A two-parameter criterion for classifying the explodability of massive stars by the neutrino-driven mechanism

T. Ertl, H. -Th. Janka, S. E. Woosley, T. Sukhbold, M. Ugliano

Published 2015-03-25Version 1

Thus far, judging the fate of a massive star (either a neutron star (NS) or a black hole) solely by its structure prior to core collapse has been ambiguous. Our work and previous attempts find a non-monotonic variation of successful and failed supernovae with zero-age main-sequence mass, for which no single structural parameter can serve as a good predictive measure. However, we identify two parameters computed from the pre-collapse structure of the progenitor, which in combination allow for a clear separation of exploding and non-exploding cases with only few exceptions (~1--2.5%) in our set of 621 investigated stellar models. One parameter is M4, defining the enclosed mass for a dimensionless entropy per nucleon of s = 4, and the other is mu4 = dm/dr|_{s=4}, being the mass-derivative at this location.

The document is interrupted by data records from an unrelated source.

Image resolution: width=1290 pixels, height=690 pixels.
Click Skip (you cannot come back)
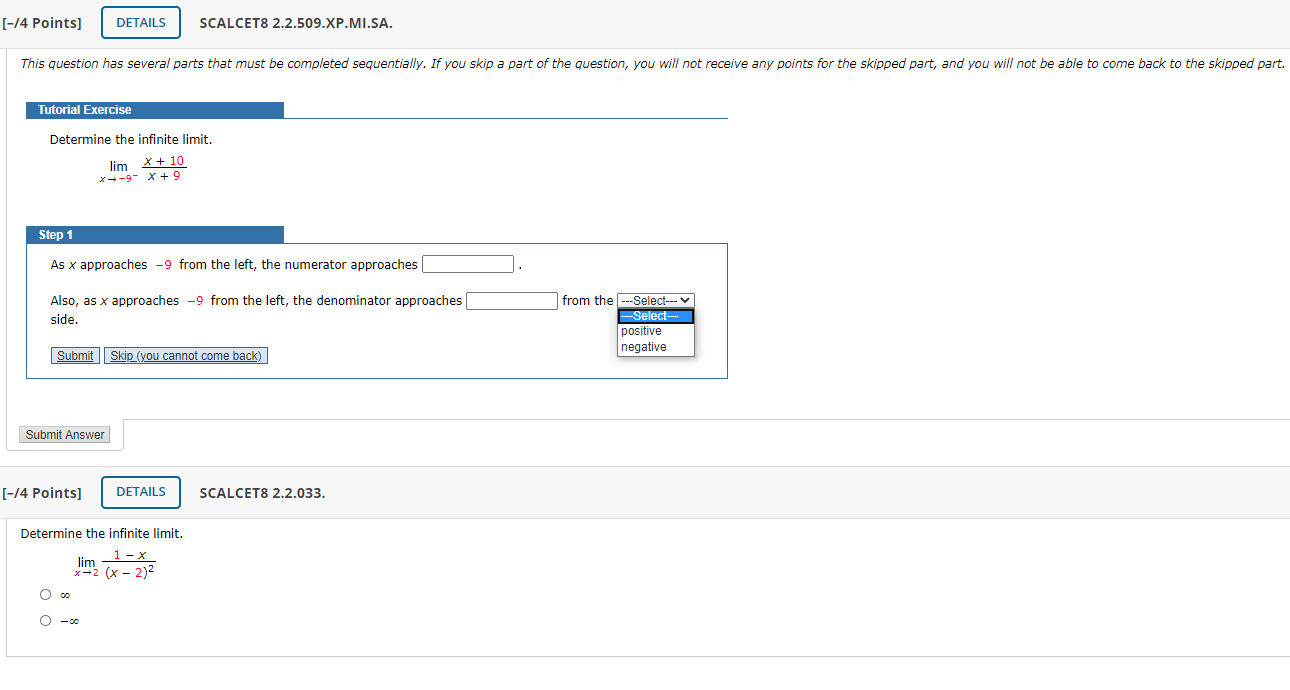tap(186, 356)
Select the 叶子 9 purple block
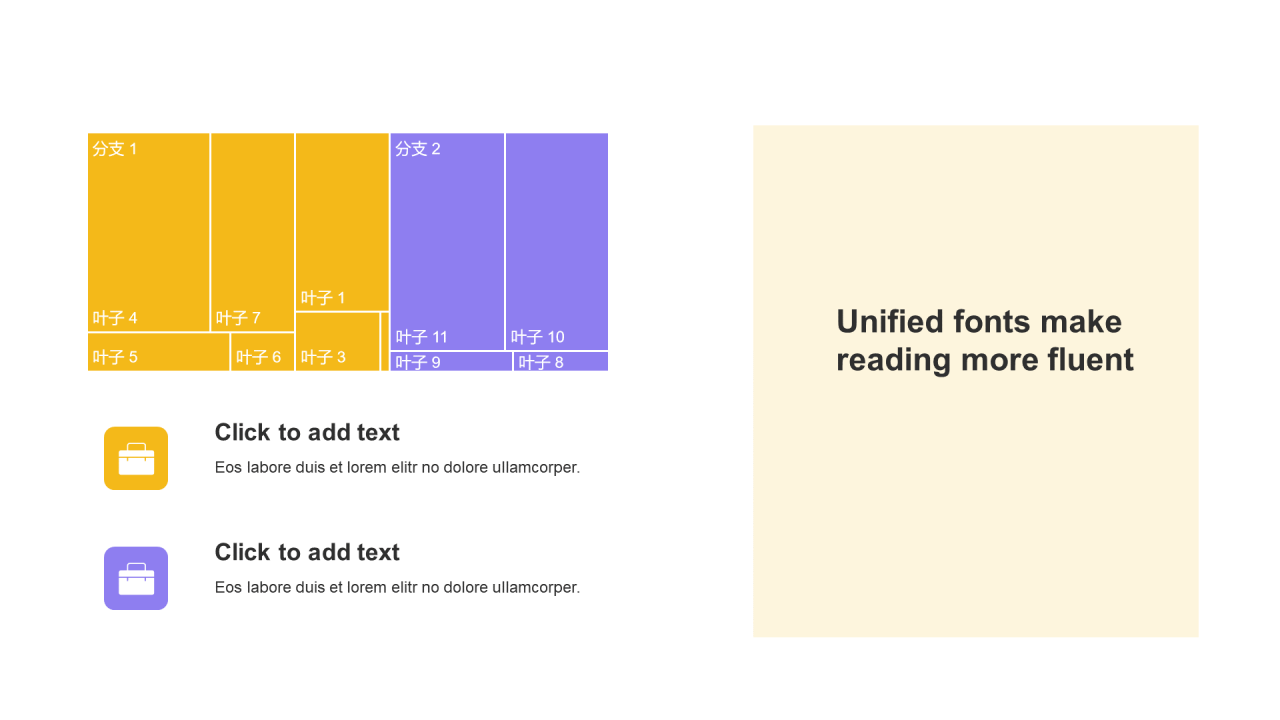The height and width of the screenshot is (720, 1280). click(x=452, y=362)
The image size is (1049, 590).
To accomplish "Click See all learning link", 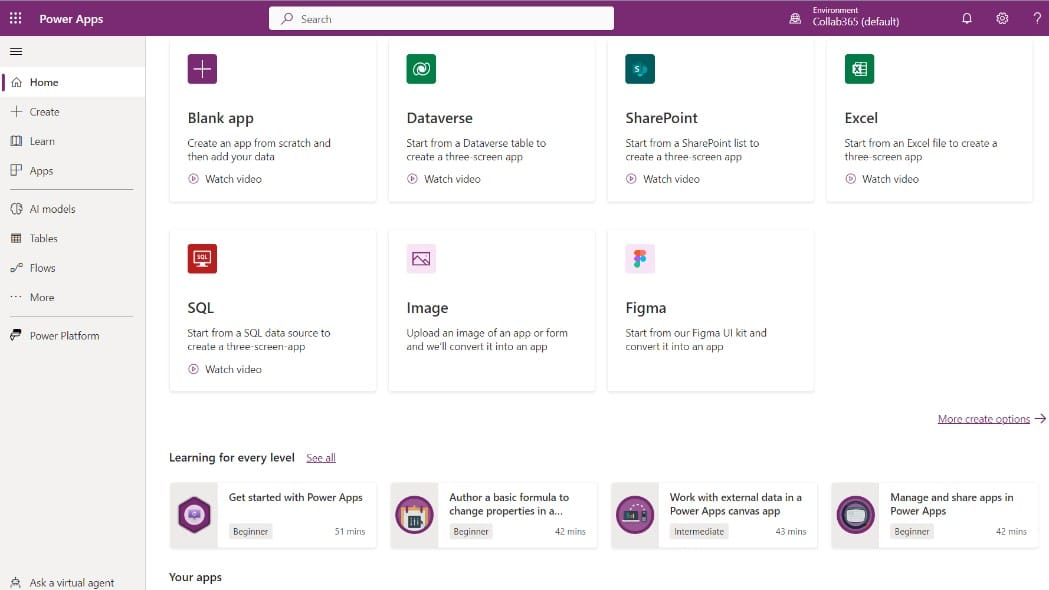I will tap(321, 458).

The two parameters mu4 and M4*mu4 can be directly linked to the mass-infall rate, Mdot, of the collapsing star and the electron-type neutrino luminosity of the accreting proto-NS, L_nue ~ M_ns*Mdot, which play a crucial role in the "critical luminosity" concept for the theoretical description of neutrino-driven explosions as runaway phenomenon of the stalled accretion shock. All models were evolved employing the approach of Ugliano et al. for simulating neutrino-driven explosions in spherical symmetry. The neutrino emission of the accretion layer is approximated by a gray transport solver, while the uncertain neutrino emission of the 1.1 Msun proto-NS core is parametrized by an analytic model. The free parameters connected to the core-boundary prescription are calibrated to reproduce the observables of Supernova 1987A for five different progenitor models.